AI祭りのあと―競争優位のつくりどころ
世の中はAIブームである。
AIの話題がニュースに上らない日はない。今日のNHKニュースではAIと結婚したという外国人女性が「夫」について熱く語っていた。遠い外国の出来事かと思い、試しに調べてみたら「日本でも」「男性でも」相当数存在していた。正直、驚きである。
企業もまた事業のどこに、どこまでAIを投入できるかについて、猛烈な研究と競争を続けている。日々変化する環境をいち早く、確実に捉え、先行者優位を確立し、市場シェアを獲得する-いや少なくとも現在のシェアを奪われないよう守るという構図だ。

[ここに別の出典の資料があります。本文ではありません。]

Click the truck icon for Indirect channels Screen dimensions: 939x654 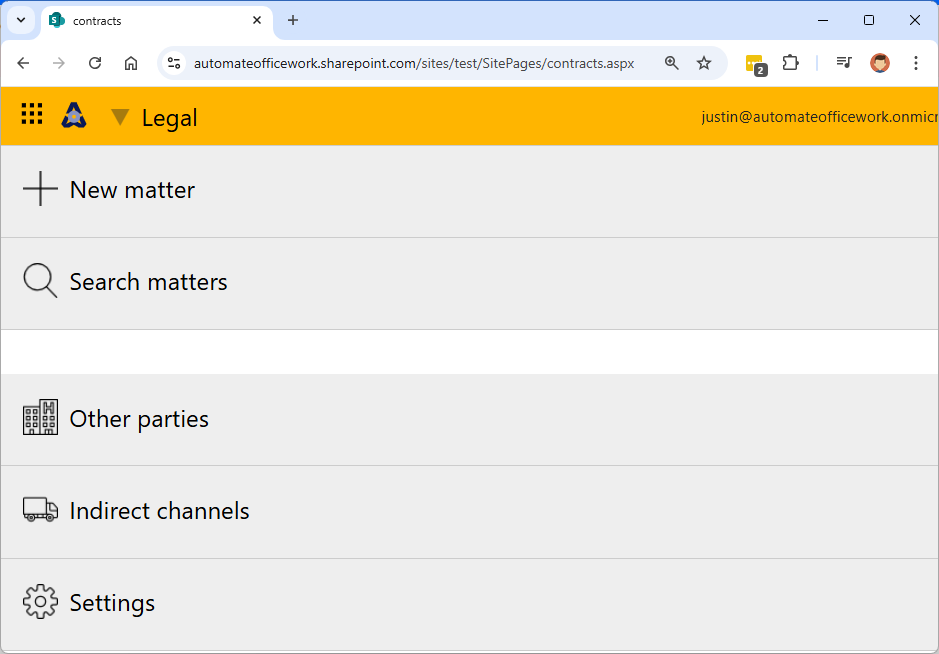[40, 510]
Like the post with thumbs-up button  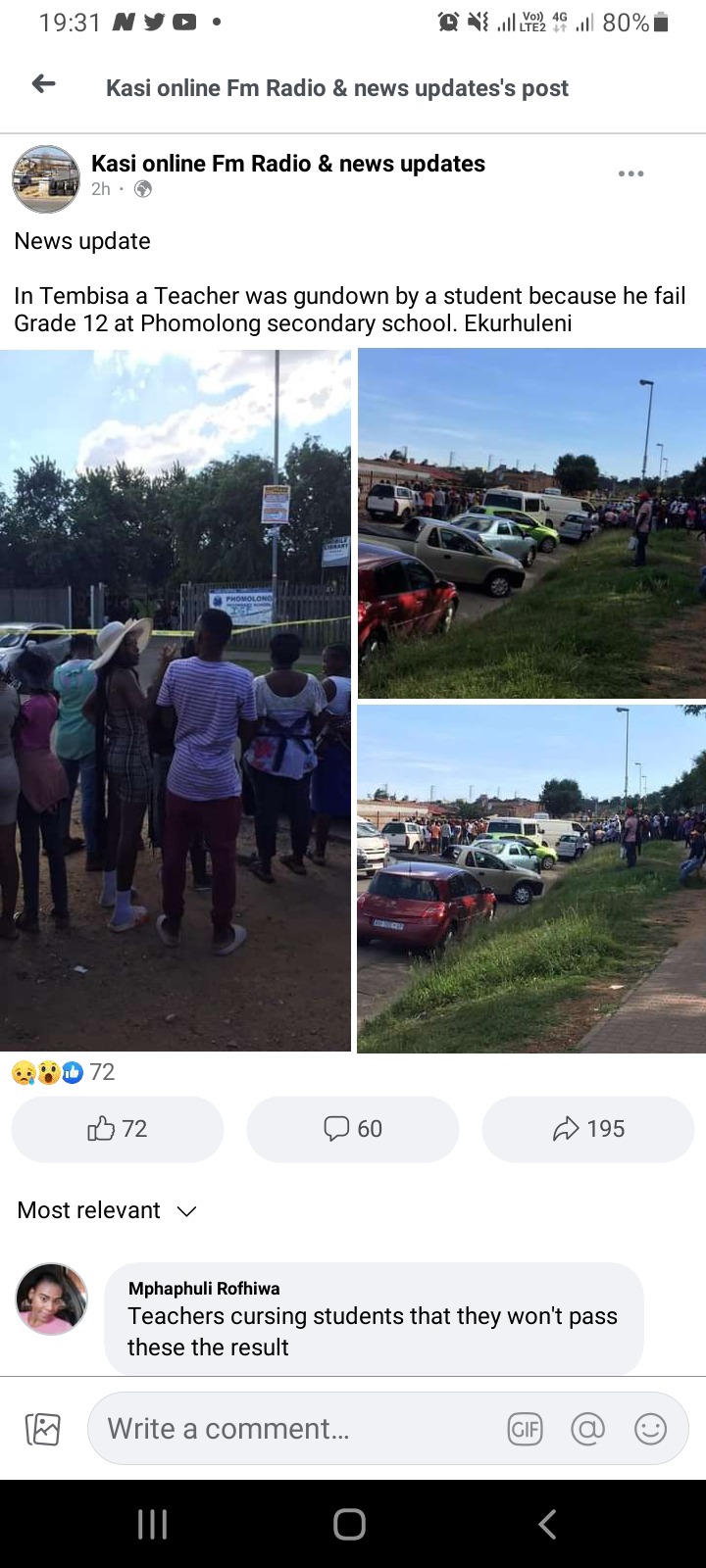tap(118, 1129)
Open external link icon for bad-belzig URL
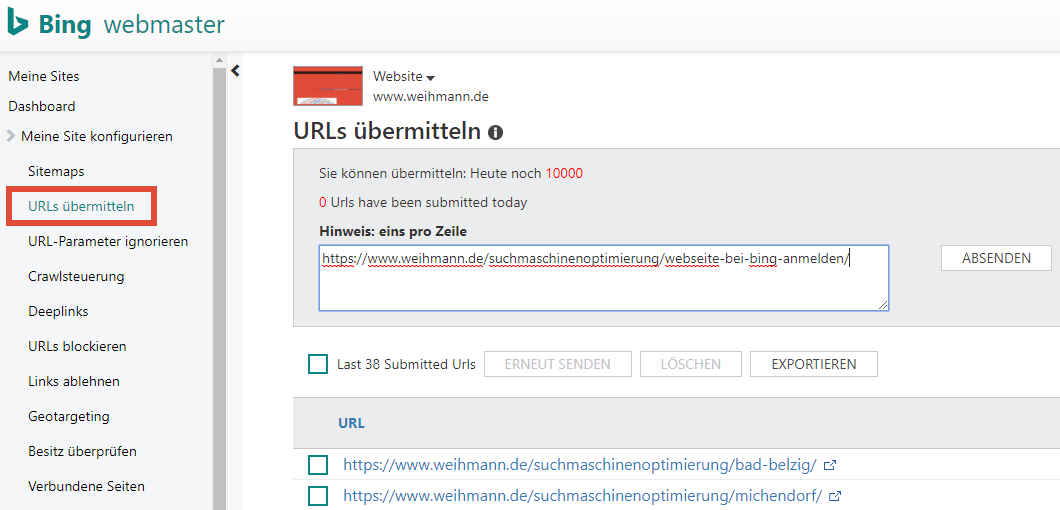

AIは飛び道具なので、これまでは決して届かないだろうと思われる射程からでも、容易に届いてしまう。だから「これで安心」という状態は存在しない。なにせAIと結婚するという人も現れる時代なのだから。弊社も零細企業ながら例外ではなく、AI委員会を立ち上げ、社内はさながらAI 祭りのような状況である。
ただし、祭りはいずれ終わる。
問題はその先だ。AI という誰もが飛びつきたく「日向」の領域は、競争相手は無数に存在する完全なレッドオーシャンである。世の中のほとんどの企業がAIを使って、当たり前に仕事を
するようになれば、A社もB社もその点において、大差がないという時代がやってくるであろう。だからAI そのものを売りにしても「持続的な競争優位」の基軸にはなりえない。
狙い目は「日陰」の領域である。人からみれば取るに足らない、あるいは面倒だと思うような、でも実は収益性が高い立ち位置を明確に絞り込み、そこで勝ち筋を見出すことが重
要だ。実際には、本人が意識していないだけで、すでにそうした強みをもっているケースも少なくない。なぜウケるのか――そこを言語化し、強化し、そのための手段としてAI をどう使
うか。当社としても、まさにそこが思案のしどころである。